» **WRITTEN EXERCISE 1**
From the Screaming Lord Sutch passage, write out the part starting with "Despite a self-confessed" and going on through "their debut album.".
» **WRITTEN EXERCISE 2**
According to the Screaming Lord Sutch passage, why did Chas McDevitt drop his own idea of starting his act by emerging from a silk-lined coffin?

» **PAGE**

After his career as an early 1960s rock and roll attraction, it became customary for the UK press to refer to him as "Screaming Lord Sutch", or simply "Lord Sutch". Early works included recordings produced by audio pioneer Joe Meek.

During the 1960s Screaming Lord Sutch was known for his horror-themed stage show, dressing as Jack the Ripper, pre-dating the shock rock antics of Arthur Brown and Alice Cooper. Accompanied by his band, the Savages, he started by coming out of a black coffin (once being trapped inside of it, an incident parodied in the film Slade in Flame). Other props included knives and daggers, skulls and "bodies". Sutch booked themed tours, such as 'Sutch and the Roman Empire', where Sutch and the band members would be dressed up as Roman soldiers. Fellow musician Chas McDevitt has claimed that he gave the idea for a Screamin' Jay Hawkins-inspired act to Sutch's manager Paul Lincoln after seeing Hawkins perform in New York in 1957, having already considered emulating Hawkins himself by starting his act by emerging from a silk-lined coffin but deciding that he "(didn't have) the personality to carry this off", stating that "no one in this country had heard of Hawkins until the mid-60s".

Despite a self-confessed lack of vocal talent, Sutch released horror-themed singles during the early to mid-1960s, the most popular being "Jack the Ripper", which was covered live and on record by garage rock bands including the White Stripes, the Gruesomes, the Black Lips and the Horrors, the latter for their debut album.

In 1963 Sutch and his manager, Reginald Calvert, took over Shivering Sands Army Fort, a Maunsell Fort off Southend, and in 1964 started Radio Sutch, intending to compete with other pirate radio stations such as Radio Caroline. Broadcasts consisted of music and Mandy Rice-Davies reading Lady Chatterley's Lover. Sutch tired of the station, and sold it to Calvert, after which it was renamed Radio City, and lasted until 1967. In 1966 Calvert was shot dead by Oliver Smedley over a financial dispute. Smedley was acquitted on grounds of self-defence. About this time Ritchie Blackmore left the band. Roger Warwick left to set up an R&B big band for Freddie Mack.

Sutch's album Lord Sutch and Heavy Friends was named in a 1998 BBC poll as the worst album of all time, a status it also held in Colin Larkin's book The Top 1000 Albums of All Time, despite the fact that Jimmy Page, John Bonham, Jeff Beck, Noel Redding and Nicky Hopkins performed on it and helped write it.

» **RECORD LIST**
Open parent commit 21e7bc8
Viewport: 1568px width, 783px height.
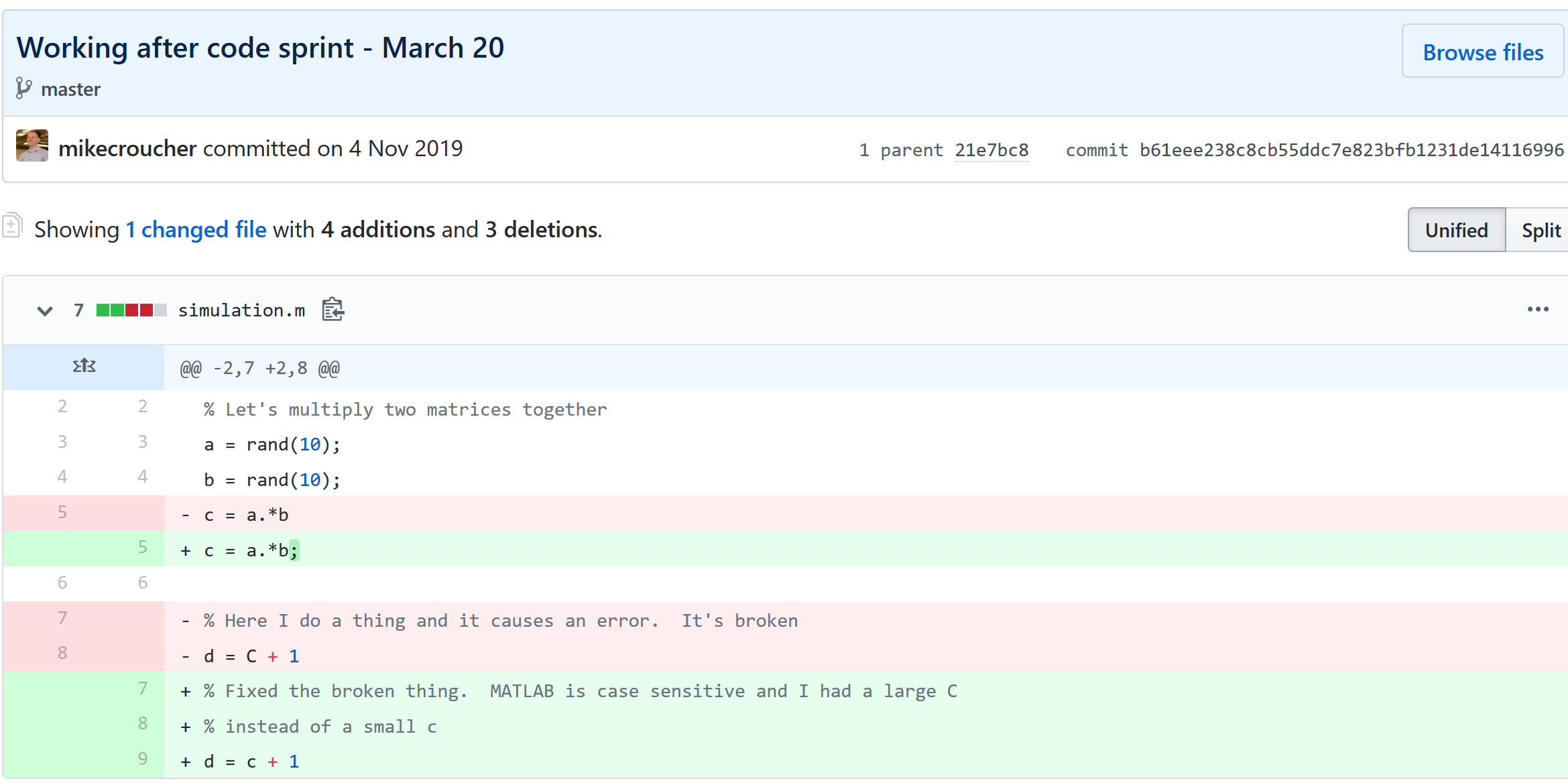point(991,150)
* * *
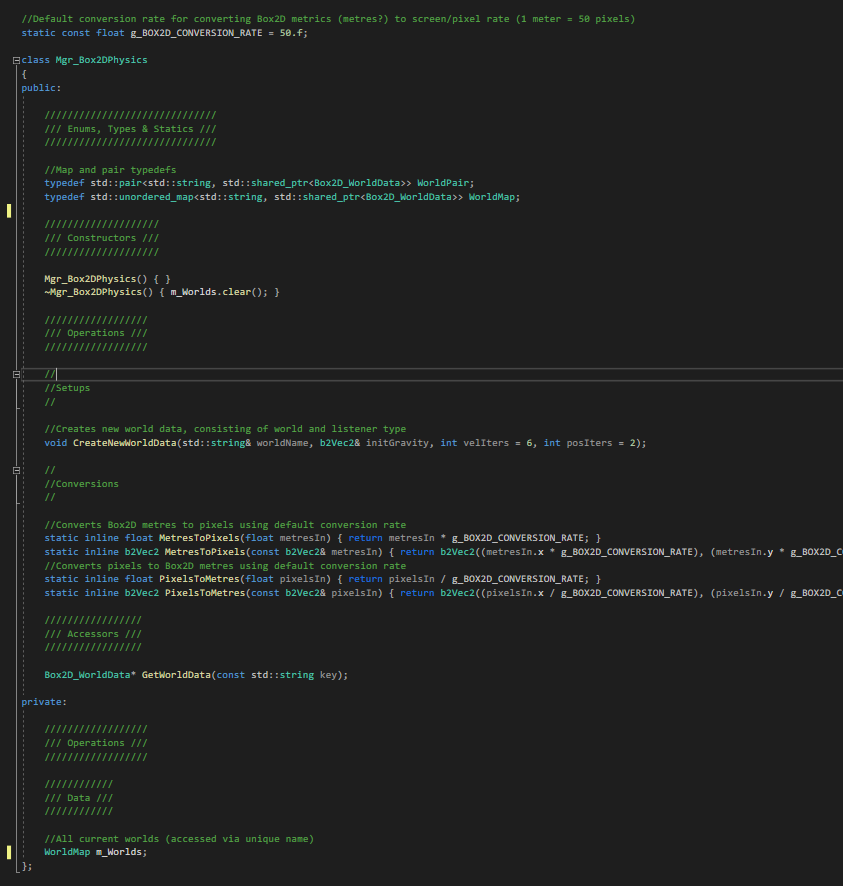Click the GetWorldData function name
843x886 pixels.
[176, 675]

» **CORRECT RESPONSE 1**
Despite a self-confessed lack of vocal talent, Sutch released horror-themed singles during the early to mid-1960s, the most popular being "Jack the Ripper", which was covered live and on record by garage rock bands including the White Stripes, the Gruesomes, the Black Lips and the Horrors, the latter for their debut album.

» **CORRECT RESPONSE 2**
McDevitt decided he "(didn't have) the personality to carry this off." He had considered emulating Screamin' Jay Hawkins this way but gave up the idea for that reason.